(Pixel coordinate grounding data)
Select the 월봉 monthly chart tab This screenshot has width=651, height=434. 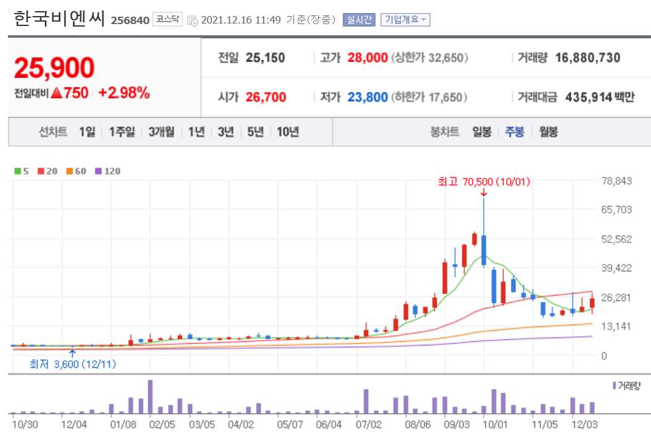[547, 132]
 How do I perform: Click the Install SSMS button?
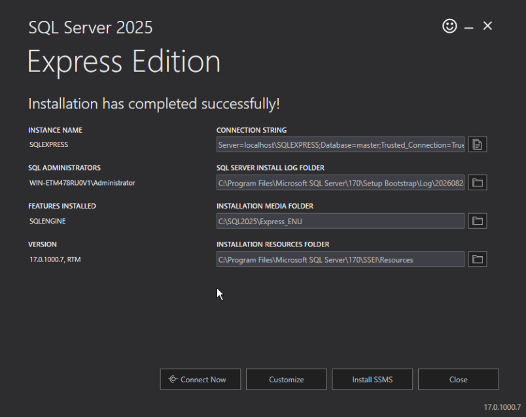[372, 380]
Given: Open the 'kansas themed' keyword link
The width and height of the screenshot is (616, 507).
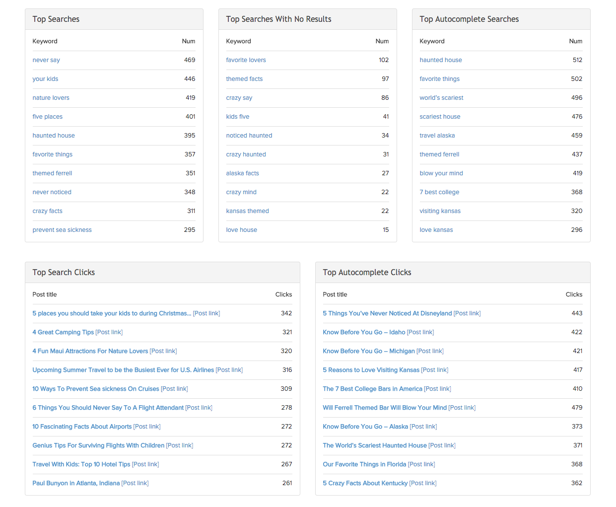Looking at the screenshot, I should click(x=247, y=211).
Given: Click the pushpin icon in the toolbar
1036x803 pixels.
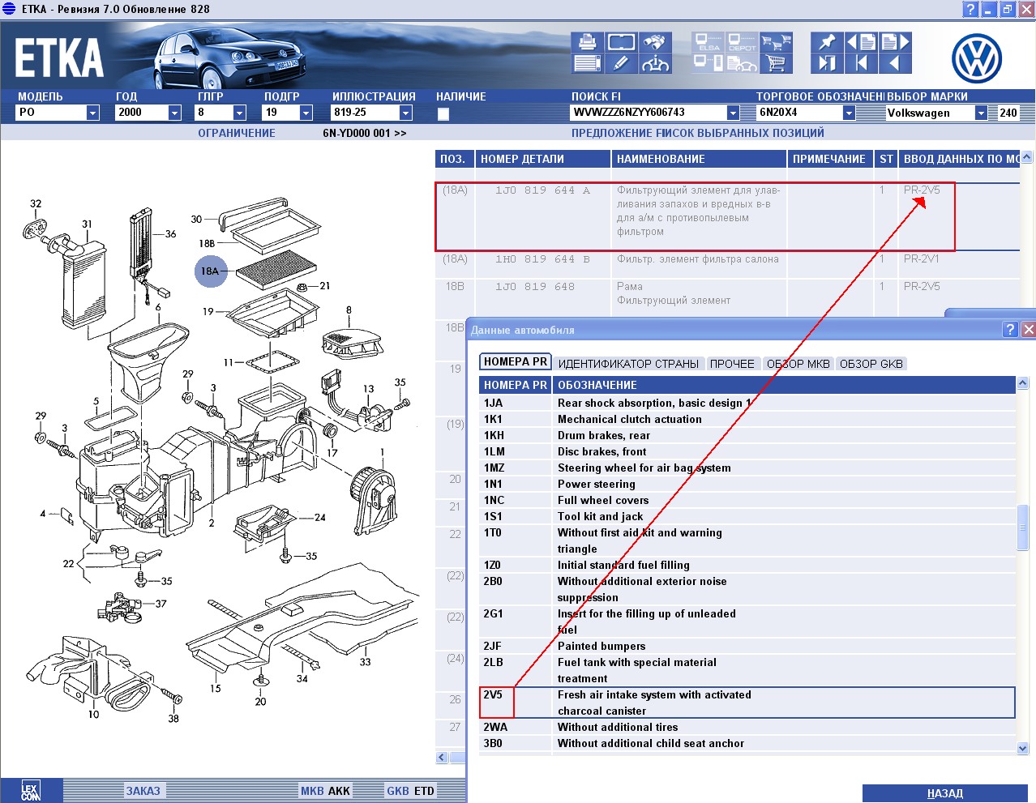Looking at the screenshot, I should (827, 42).
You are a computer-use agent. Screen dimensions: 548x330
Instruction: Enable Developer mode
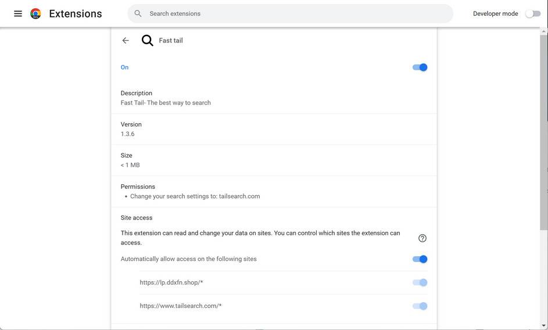click(533, 14)
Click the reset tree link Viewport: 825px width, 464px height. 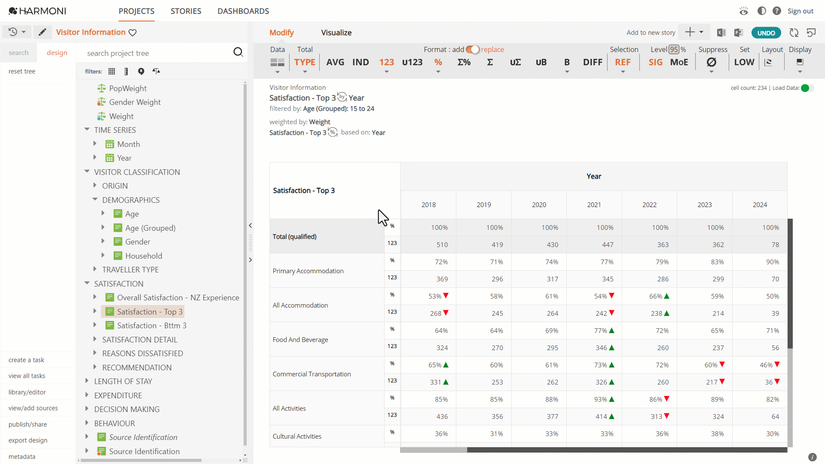(22, 71)
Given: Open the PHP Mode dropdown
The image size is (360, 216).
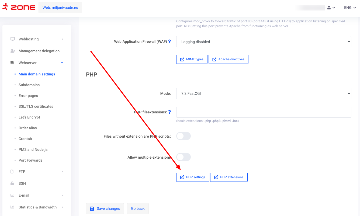Looking at the screenshot, I should [x=264, y=93].
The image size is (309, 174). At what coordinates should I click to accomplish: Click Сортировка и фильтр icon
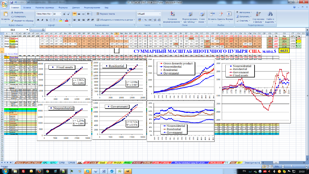258,14
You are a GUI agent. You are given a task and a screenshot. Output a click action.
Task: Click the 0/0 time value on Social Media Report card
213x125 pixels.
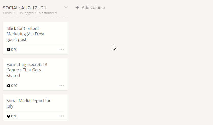[14, 116]
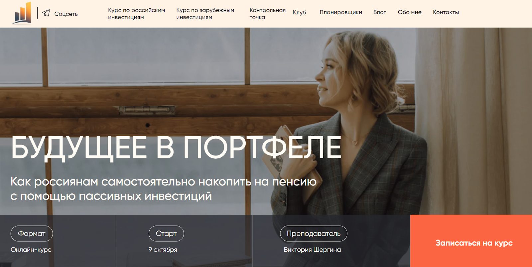Open the Планировщики section
Viewport: 532px width, 267px height.
[x=341, y=12]
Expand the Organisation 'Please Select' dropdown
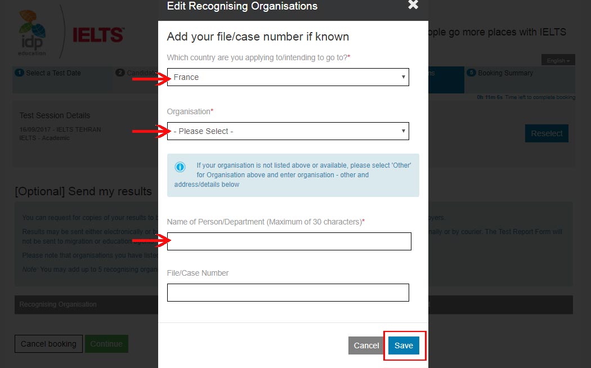591x368 pixels. coord(288,131)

> REQUIRED WORK: Retype the lines exactly as they appear, beginning with the line that contains "Task: Click the" and ending with the final line of the entries, and omit the pictures.

> REPLY:
Task: Click the 0/0 time value on Social Media Report card
213x125 pixels.
[14, 116]
Open the Планировщики section
Viewport: 532px width, 267px height.
[x=341, y=12]
Expand the Organisation 'Please Select' dropdown
591x368 pixels. coord(288,131)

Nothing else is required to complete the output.